Ik herinner me hoe mijn meisje – 6 jaar oud – in een café haar sjaal bij een wildvreemde onder de neus schoof en zei: “Mijn papa is overleden en dit is zijn geurtje, wil je hem ruiken?” De liefdevolle aandacht die ze kreeg van die onbekende vrouw, die zich niet liet afschrikken door zoveel onverwachte openheid, maar mijn meisje echt even zag. Mijn stille tranen twee tafeltjes verder.
Zojuist kwam ze de trap af met haar slaaphoofd, in dat ene overhemd waarin ik haar vader het mooist vond. Ze slaapt er al jaren in, een steeds korter wordend jurkje voor haar. En hierin vind ik haar het allermooist.

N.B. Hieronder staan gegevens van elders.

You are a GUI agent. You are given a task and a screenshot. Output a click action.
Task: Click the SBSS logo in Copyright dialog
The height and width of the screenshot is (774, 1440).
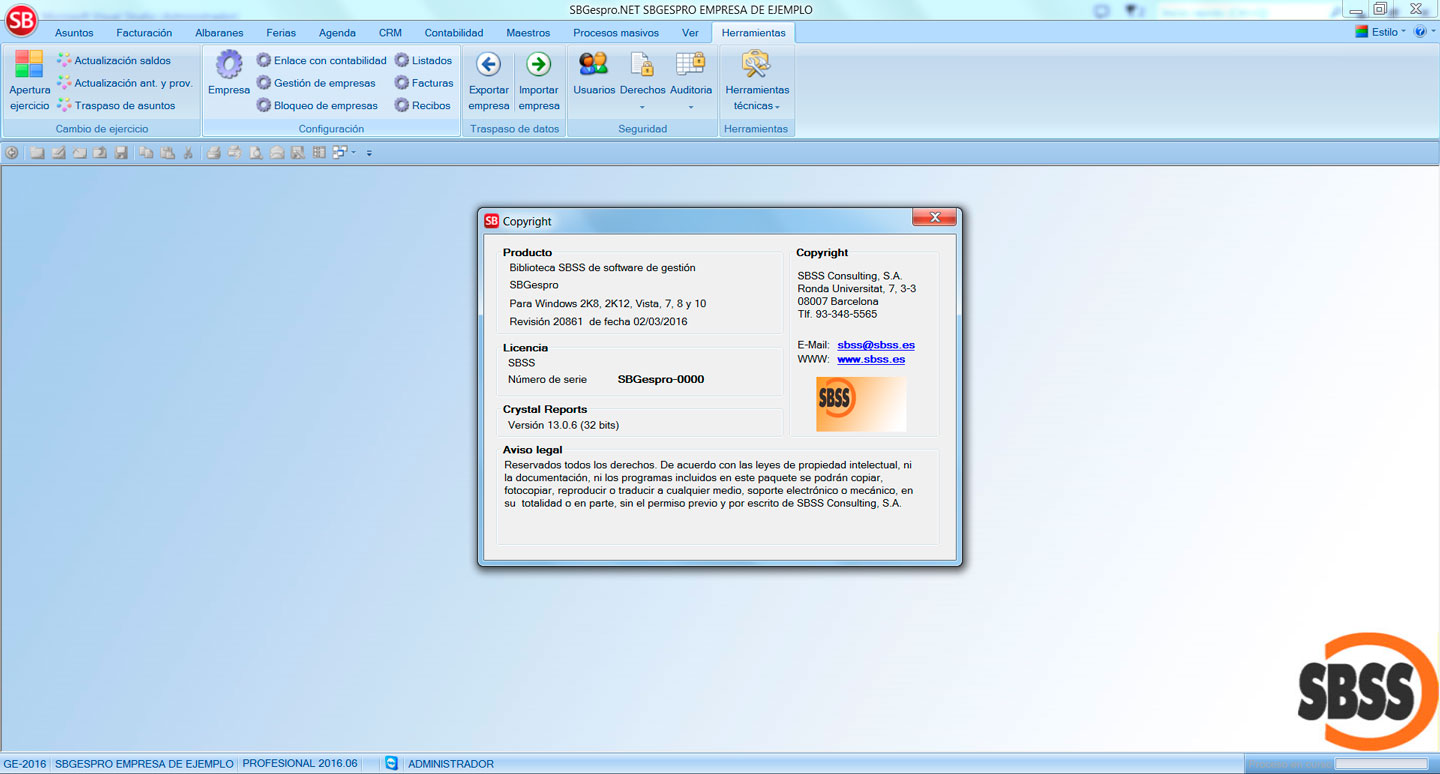[860, 403]
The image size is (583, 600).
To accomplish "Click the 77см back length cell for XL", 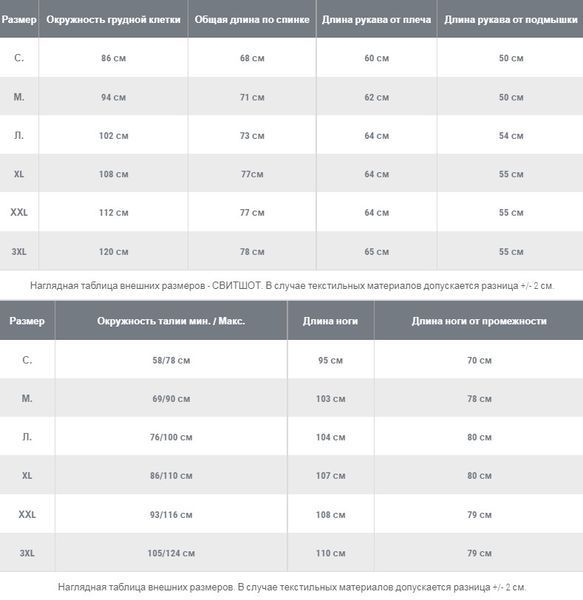I will 252,174.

Melanique Bruggink – Nieuwegein
www.brugginkmassage.nl
Mijn vader ligt op zijn bed midden in de kamer. Ik waak hier, wachtend op het moment dat jij wakker wordt, want de euthanasiepapieren moeten nog door jou getekend worden. Ondertussen loop ik doelloos door de kamer in een voor mij onbekend appartement. Wij zijn niet close en ik kom hier niet graag. Daarom loop ik op mijn tenen door de kamer. Voorzichtig haal ik een boek uit de boekenkast en dan vind ik ook fotoboeken. Van jou van vroeger. Best een knappe man, avontuurlijk met de Papoea’s in Nieuw-Guinea en met verkleedpartijen op feestjes. Met mijn moeder aan het verlovingsdiner, en later met mij als baby. Wat jammer dat wij elkaar in het leven volledig zijn kwijtgeraakt. Wie ben jij? mijmer ik. Ik had je zo nodig tijdens mijn echtscheiding. In gedachten vraag ik je om raad en daad, maar hardop uitspreken durf ik dat niet. Ik voel jouw oordeel en daarmee ook de pijn van jouw eigen scheiding met mijn moeder. Nu in de rust van de slaap vraag ik je uit over jouw verborgen verleden. Omkijkend naar de roerloze man in het bed besef ik dat jij niet meer wakker wordt. Ik neem afscheid van jou en van al mijn verlangens naar een vader en ik zing zachtjes in mijzelf: Ik heb stiekem met je gedanst, ik hoop dat je het leuk vond.